Twitter's First Amendment lawsuit against the government for limitations on National Security Letter reporting will be allowed to continue. This is good news for Twitter -- and the general public -- although it's somewhat disheartening to see things have only moved this far in the three years since the lawsuit was filed.
Reporting on NSLs is limited to "bands." A social media service receiving three NSLs has to report it as "0-499." The same goes for a service that receives 300 NSLs over the same period. Twitter is fighting to have these "bands" removed, in order to more accurately report the number of NSLs it receives.
So far, the government's arguments for leaving the bands in place have been as vague as the information tech companies are allowed to release. It asserts -- without evidence -- that reporting the actual number of NSLs (or FISA orders) will harm national security. The fact that NSLs are accompanied by indefinite gag orders grants the government an insane amount of opacity relative to the level of oversight these NSLs receive. NSLs are administrative documents the FBI (and other agencies) can issue themselves, which receive no impartial scrutiny from judges or anyone outside the issuing agency.
The government's attempt to dismiss this lawsuit has failed, so Twitter will be allowed to move forward with its First Amendment lawsuit. The opening of the opinion [PDF] makes it clear the DOJ going to need to come up with a better argument if it hopes to keep this banded opacity in place. (via Ars Technica)
The Court finds the Government has not met its high burden to overcome the strong presumption of unconstitutionality on the record before the Court. The Government’s restrictions on Twitter’s speech are content-based prior restraints subject to the highest level of scrutiny under the First Amendment. The restrictions are not narrowly tailored to prohibit only speech that would pose a clear and present danger or imminent harm to national security. The Government argues that the limitations imposed on Twitter are necessary because disclosure of data concerning the number and type of national security legal process that it received in a time period would impair national security interests and is properly classified. However, the Government has not presented evidence, beyond a generalized explanation, to demonstrate that disclosure of the information in the Draft Transparency Report would present such a grave and serious threat of damage to national security as to meet the applicable strict scrutiny standard.
An unclassified declaration by the director of the FBI's national security branch appears to form the basis for the assertions the court finds lacking.

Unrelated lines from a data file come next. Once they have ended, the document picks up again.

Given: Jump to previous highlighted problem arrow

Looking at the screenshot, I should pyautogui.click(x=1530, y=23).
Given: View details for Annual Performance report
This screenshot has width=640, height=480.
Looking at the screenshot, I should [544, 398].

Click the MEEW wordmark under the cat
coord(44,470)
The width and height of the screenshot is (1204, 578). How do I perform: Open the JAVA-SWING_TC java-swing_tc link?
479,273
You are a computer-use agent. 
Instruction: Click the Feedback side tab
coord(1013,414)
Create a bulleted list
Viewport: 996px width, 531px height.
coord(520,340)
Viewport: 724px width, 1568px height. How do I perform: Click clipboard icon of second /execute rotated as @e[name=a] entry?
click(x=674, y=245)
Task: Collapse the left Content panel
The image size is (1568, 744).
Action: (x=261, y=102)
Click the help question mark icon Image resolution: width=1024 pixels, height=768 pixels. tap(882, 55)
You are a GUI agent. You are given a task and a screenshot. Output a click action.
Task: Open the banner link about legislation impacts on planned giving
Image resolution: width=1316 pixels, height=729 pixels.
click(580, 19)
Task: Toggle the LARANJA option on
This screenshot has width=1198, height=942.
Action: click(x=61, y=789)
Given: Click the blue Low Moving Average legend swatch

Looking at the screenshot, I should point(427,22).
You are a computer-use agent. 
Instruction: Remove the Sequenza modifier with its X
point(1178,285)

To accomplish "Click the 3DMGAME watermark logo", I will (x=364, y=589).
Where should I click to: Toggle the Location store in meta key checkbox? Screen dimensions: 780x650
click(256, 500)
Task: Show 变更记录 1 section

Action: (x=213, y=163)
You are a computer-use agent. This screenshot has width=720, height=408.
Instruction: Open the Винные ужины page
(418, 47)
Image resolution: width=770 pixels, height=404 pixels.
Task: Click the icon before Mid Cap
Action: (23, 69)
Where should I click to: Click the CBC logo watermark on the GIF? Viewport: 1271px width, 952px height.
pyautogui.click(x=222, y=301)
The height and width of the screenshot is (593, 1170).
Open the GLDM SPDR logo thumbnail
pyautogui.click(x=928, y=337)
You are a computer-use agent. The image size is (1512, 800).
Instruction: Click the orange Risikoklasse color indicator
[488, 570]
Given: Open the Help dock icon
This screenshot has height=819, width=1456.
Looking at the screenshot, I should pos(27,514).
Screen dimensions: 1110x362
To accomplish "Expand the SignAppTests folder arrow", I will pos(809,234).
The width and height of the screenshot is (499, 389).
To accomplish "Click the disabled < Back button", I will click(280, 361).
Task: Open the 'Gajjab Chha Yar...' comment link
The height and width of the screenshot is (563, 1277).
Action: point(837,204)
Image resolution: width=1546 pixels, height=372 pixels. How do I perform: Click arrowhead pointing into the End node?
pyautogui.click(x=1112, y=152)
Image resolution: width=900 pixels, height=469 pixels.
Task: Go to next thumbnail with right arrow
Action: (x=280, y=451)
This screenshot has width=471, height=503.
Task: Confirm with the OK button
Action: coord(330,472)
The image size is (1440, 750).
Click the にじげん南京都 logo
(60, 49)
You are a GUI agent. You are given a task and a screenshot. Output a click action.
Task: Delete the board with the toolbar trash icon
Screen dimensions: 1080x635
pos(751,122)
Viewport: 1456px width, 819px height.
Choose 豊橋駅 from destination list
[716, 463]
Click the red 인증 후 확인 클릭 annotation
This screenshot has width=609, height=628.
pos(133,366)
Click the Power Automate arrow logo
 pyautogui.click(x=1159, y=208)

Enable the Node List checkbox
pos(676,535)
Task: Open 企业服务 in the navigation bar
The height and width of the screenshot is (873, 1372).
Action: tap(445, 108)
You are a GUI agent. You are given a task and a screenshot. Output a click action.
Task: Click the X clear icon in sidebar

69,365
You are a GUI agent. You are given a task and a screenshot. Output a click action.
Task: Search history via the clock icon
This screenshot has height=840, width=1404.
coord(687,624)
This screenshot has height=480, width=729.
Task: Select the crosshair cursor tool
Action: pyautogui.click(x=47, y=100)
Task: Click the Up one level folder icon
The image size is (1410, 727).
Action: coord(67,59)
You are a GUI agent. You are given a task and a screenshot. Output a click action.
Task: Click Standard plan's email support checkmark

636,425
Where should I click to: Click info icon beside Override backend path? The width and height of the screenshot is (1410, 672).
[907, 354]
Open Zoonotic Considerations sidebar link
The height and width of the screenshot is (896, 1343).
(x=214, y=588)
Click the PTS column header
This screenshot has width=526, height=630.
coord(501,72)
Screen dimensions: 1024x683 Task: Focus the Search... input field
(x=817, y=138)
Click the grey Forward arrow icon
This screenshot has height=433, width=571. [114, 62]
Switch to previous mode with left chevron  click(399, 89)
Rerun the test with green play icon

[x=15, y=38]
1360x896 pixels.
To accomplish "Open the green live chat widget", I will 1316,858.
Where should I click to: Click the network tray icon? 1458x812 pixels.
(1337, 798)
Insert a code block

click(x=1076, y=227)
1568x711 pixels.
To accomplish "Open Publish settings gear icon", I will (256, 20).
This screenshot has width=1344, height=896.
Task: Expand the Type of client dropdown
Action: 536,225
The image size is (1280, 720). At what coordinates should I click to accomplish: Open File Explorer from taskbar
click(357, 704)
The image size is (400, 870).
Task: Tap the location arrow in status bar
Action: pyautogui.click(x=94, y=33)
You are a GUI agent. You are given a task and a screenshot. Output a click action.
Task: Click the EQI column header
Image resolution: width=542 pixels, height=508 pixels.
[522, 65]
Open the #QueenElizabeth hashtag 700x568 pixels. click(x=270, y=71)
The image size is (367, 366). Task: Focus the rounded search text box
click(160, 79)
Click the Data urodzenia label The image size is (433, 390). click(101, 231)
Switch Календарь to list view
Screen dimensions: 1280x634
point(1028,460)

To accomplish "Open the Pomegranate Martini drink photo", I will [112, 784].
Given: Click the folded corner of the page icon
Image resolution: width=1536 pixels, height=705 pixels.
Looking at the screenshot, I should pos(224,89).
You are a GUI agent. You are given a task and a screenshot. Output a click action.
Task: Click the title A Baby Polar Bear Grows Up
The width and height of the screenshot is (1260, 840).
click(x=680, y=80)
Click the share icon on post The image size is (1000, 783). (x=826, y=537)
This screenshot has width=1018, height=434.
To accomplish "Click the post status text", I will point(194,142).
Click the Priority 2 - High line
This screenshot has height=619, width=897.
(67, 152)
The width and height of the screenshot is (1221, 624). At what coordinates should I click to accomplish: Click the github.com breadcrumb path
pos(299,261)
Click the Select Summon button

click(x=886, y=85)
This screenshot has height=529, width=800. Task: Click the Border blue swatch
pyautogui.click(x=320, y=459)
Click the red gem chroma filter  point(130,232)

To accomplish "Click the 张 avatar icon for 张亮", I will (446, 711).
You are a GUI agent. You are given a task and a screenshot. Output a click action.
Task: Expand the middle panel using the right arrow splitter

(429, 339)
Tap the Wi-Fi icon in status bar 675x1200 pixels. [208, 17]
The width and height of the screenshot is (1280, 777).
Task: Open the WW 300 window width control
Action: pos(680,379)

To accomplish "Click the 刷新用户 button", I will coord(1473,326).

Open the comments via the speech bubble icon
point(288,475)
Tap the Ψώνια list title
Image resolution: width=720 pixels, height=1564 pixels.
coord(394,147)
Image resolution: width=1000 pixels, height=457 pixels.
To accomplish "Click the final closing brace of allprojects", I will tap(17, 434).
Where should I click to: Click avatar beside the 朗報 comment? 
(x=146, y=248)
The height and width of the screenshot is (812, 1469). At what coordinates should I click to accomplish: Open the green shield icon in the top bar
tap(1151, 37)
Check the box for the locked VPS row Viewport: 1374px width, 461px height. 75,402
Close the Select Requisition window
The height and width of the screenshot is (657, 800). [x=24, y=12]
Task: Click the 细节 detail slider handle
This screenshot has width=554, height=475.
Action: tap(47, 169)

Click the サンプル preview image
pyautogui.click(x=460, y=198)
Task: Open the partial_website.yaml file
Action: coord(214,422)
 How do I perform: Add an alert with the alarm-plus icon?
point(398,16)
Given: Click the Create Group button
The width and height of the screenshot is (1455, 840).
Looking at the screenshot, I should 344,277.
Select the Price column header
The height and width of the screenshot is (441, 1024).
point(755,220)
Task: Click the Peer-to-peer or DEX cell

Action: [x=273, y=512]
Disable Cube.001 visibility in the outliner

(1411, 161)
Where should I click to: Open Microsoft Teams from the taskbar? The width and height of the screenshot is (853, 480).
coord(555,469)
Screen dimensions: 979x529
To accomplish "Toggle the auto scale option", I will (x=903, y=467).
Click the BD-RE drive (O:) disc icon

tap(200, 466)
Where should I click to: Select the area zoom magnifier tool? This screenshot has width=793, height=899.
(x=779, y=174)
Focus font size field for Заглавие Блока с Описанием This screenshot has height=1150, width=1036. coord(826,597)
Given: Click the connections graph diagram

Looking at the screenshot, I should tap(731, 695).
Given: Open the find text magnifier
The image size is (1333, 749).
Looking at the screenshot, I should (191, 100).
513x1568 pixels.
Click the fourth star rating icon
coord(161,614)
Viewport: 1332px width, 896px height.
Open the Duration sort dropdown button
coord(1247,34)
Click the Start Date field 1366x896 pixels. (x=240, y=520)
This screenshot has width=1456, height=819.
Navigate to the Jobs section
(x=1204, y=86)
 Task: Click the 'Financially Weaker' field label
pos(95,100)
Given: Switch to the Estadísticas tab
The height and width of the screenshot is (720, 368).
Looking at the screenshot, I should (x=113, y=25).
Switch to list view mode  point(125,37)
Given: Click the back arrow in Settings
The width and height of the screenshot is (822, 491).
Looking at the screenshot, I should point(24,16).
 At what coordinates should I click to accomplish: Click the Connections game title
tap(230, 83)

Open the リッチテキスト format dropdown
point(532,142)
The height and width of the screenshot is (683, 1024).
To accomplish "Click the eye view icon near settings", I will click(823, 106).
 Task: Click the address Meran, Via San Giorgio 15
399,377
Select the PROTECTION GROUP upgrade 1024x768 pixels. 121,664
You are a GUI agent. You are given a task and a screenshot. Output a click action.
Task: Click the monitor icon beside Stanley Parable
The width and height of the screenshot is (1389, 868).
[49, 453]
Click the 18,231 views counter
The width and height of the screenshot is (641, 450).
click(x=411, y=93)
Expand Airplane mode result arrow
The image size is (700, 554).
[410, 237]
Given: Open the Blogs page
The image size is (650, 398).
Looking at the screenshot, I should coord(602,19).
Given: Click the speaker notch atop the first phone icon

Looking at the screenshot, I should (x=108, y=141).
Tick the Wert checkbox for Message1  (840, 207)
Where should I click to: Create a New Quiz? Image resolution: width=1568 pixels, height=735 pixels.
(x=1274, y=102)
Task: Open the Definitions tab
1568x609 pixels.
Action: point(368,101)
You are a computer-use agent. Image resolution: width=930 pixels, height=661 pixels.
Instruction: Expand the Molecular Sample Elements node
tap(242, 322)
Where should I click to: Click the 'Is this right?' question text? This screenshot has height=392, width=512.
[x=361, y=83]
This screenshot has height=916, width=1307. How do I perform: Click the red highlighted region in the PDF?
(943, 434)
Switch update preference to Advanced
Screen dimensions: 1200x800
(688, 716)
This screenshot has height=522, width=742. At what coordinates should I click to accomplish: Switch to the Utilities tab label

It's basically what's covered above: the information is "properly classified" and releasing it would do damage to national security. Other arguments along the same lines are applied to granular disclosure of received FISA orders. The DOJ points out the First Amendment does not allow possessors of classified information to share it freely.
The court says this bare assertion isn't enough to overcome Twitter's valid First Amendment complaint:
[T]he Court does not agree with the Government’s position that simply determining information meets the requirements for classification under Executive Order 13526 ends the Constitutional analysis. That the information is classified is not, in itself, a sufficient basis for the Government’s prohibition on its disclosure…
The First Amendment requires strict scrutiny of content-based restrictions and prior restraints, regardless of the Government’s basis for nondisclosure.
It's not just the DOJ's public arguments that suck. The court points assertions made behind closed doors have also done nothing to justify the prior restraint.
Here, the declarations of Steinbach, both in camera and public, fail to provide sufficient details indicating that the decision to classify the information in the Draft Transparency Report was based on anything more specific than the reporting bands in section 1874 and the FBI’s position that more granular information “could be expected to harm national security.” The declarations do not provide an indication of grave or imminent harm arising from the disclosures in the Draft Transparency Report. Rather, the concerns raised to relate to the overall concern from one or more of any electronic communication service regardless of the specific provider or circumstance. Merely declaring a view that more granular reporting would create an unacceptable risk does not make it so, especially in light of the Government’s acknowledgement of the strong public interest in the information.
The government is apparently so used to receiving judicial deference it didn't bother to do much more than recite its national security mantras.
Rather, the declaration largely relies on a generic, and seemingly boilerplate, description of the mosaic theory and a broad brush concern that the information at issue will make more difficult the complications associated with intelligence gathering in the internet age.
If the DOJ has an actual, articulable reason for forbidding more precise transparency reporting, it has yet to deliver this argument to the court. However, it's had three years to do so and hasn't produced anything yet. It appears to feel the court should make with the NATSEC deference and toss the case. Now, it's actually going to need to produce some evidence that granular reporting will harm intelligence gathering or harm the nation.